The centralisation of power with the HoR isn’t a fixture of the Ashokan Student Government without reason The HoR formalizes the need for a representative body that is constantly firefighting–and as alarmist as this may sound, the issues the student body has been dealing with in recent times do require a body with a mandate as broad and unending as this. We have come a long way from the “vending-machine politics” of past years at Ashoka: as a university, our concerns have become larger, more momentous, and more immediate. Be it the protests regarding Professor Mehta’s resignation, the fundraising that the SG undertook during the second wave, or the endless negotiations with the administration and painstaking demands for mobilization it takes to rouse a student body to action–the HoR has been the only body that has risen to this challenge in the past. And these issues will only continue to expand, as the recent concerns with regards to workers’ welfare at Ashoka have shown us. 

In the configuration we currently have, it is difficult to imagine that a string of independent Ministries could achieve what a centralized, unified HoR could under these circumstances. Under what ambit do student demonstrations and protests fall–academic affairs or campus life? Which Ministry can take up the cudgel of organizing more national engagement at Ashoka? Indeed, even in the future, if the questions such as those of affirmative action become a more tangible reality than an empty promise made to embellish party manifestos–who could help take that forward?

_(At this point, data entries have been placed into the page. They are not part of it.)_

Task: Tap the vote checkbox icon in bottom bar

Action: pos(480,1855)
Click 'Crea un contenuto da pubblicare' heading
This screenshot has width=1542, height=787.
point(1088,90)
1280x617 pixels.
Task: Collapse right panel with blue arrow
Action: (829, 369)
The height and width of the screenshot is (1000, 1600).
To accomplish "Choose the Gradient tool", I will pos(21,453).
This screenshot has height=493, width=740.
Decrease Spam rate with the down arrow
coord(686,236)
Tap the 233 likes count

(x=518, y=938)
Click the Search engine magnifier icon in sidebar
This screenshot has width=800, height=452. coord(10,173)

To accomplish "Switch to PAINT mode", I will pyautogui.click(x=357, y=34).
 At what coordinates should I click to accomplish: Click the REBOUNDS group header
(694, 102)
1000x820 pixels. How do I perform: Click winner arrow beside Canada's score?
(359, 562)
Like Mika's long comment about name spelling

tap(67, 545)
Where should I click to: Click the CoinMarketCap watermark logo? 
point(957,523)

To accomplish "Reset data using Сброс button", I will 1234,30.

These aren’t concerns that could be handled simply by a haphazardly organized emergency council of sorts, scrounged together at the eleventh hour. Delivering on these issues requires a well-established structure and experience with political action, both of which the HoR possesses currently. This is not to say that Ministries cannot, at some point in the future, be expanded in scope enough to undertake these issues, but we must ask: what are we losing in the meantime? If issues of a broad-based nature like the ones mentioned above crop up while this expansion takes place, are we setting ourselves up for failure?

 If the general structure of the SG were to be kept the same in terms of the distribution of power, we could perhaps evaluate better what works and what doesn’t instead of introducing to the current slew of problems a whole new set of confusions and perplexities. The question of opening Ministerial positions up for elections as we do away with the House, will presumably require a slew of constitutional changes and who is in charge of making those decisions?   By proposing not keeping power centralized with the HoR, we may be endangering the speed and efficacy of admin communications and student mobilisations, the vitality of the partisan politics at Ashoka, and the ability to ask for accountability when it is sorely required.

This is not to say that there doesn’t exist a problem–the fact that student politics at Ashoka right now simply does not work is clear to anyone who’s paying attention. However, precisely because of that, it is perhaps our responsibility to focus on fixing the parts of our system that seem broken, instead of breaking down that which has always worked in our favour. The issues that exist right now have very much to do with the mental health concerns of those in the HoR, the excessively blurred lines between personal and professional relationships in the HoR, a difficult work culture that expects one to be available at all hours of the day, and so on and so forth. However, it might be worth a try to focus more on how to fix these particular problems in ways that do not endanger the only parts of the SG that currently seem to work and have been successful for a substantial period of time now. The onus needs to be on us, as a student body, to collectively analyze these options and work towards the ones that least portend another collapse: another situation where existing House members are the last to know and the last to care about important campus issues, where interaction with students politics is fraught at best and comical at worst, and where student representation is difficult to track, let alone depend on.